For the second Monday in a row, CUNY students, professors, and union members marched and held signs at Baruch Vertical Campus in Gramercy to decry the trustees' proposed tuition hikes of $300 a year.
Protests held last Monday during the Board's public hearing resulted in 15 arrests, and police arrested four demonstrators this week. "People were really keen to not create any kind of legal disturbance," Baruch professor Glenn Petersen said. "We marched, we carried signs, but the last thing we wanted to get into was a confrontation."
However, police still blocked off the school and streets, preventing protesters from entering the building. Petersen said some of the police had flex cuffs and were standing quite close to the protesters."It felt very intimidating to me," he said. "I debated whether or not to leave."
At the protest's peak around 5 pm, the crowd filled the entire half-block in front of the campus and spilled into Lexington Ave. Estimated at about a thousand in number, the protesters chanted "Whose Streets? Our Streets!" and "Whose CUNY? Our CUNY!"
School officials rescheduled classes meeting after 3 pm to Friday and forced all the students who were not in class to leave the building.
Luqman Stroud, 23, heard about the protest through friends and arrived at 4 pm. He carried a yellow sign showing a large fish made of many small fishes devouring a medium-sized dark fish. Beneath were the words "Down with the Board of Trustees!"
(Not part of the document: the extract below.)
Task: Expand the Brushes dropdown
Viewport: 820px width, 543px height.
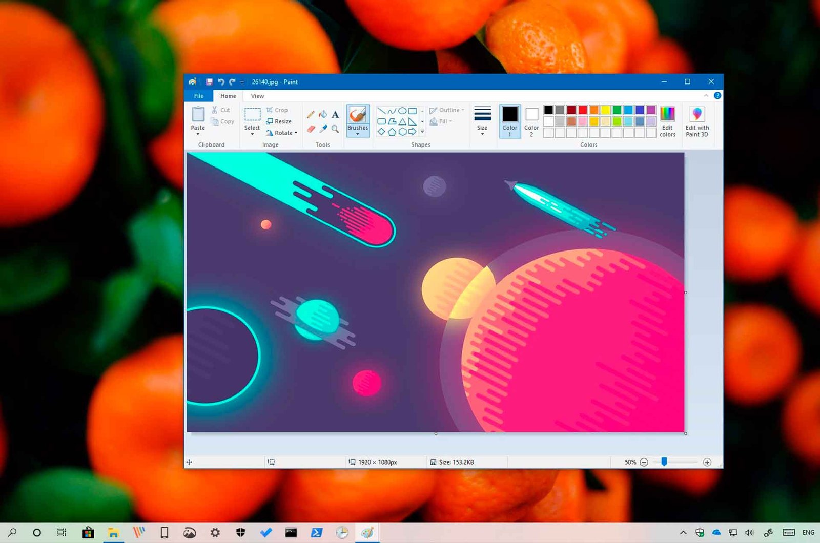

The cost of public education has been a sub-theme for the Occupy protests. Many protesters are students or recent graduates who are anxious about rising costs, higher debt, and grim employment prospects. Many feel helpless under the financial constraints caused by the poor economy.
Elizabeth Sibilia is a CUNY Graduate Center Ph.d. candidate for geography and works with the press component of Occupy CUNY."We knew yesterday that they weren't going to vote in the 99 [percent] people's favor," Sibilia, 38, said. "In the broadest sense we're asking them to get funding from the state."
But on Monday the Board voted in favor of all resolutions, including the $300 a year tuition raise for the next five years.
Although $300 may seem a paltry sum, Petersen said the total added cost of $1,500 showed that New York State is shirking its responsibility to provide higher education for those who cannot afford it.
"I feel like most of our tuition isn't used wisely even though some of us get aid money," said City College senior Anthony Deng, pointing out that while CUNY Chancellor Goldstein was given a nine percent raise last year and receives more than $600,000 a year, college buildings are rundown and students have to work and take out loans.
The Board of Trustees was not available for comment at time of publication.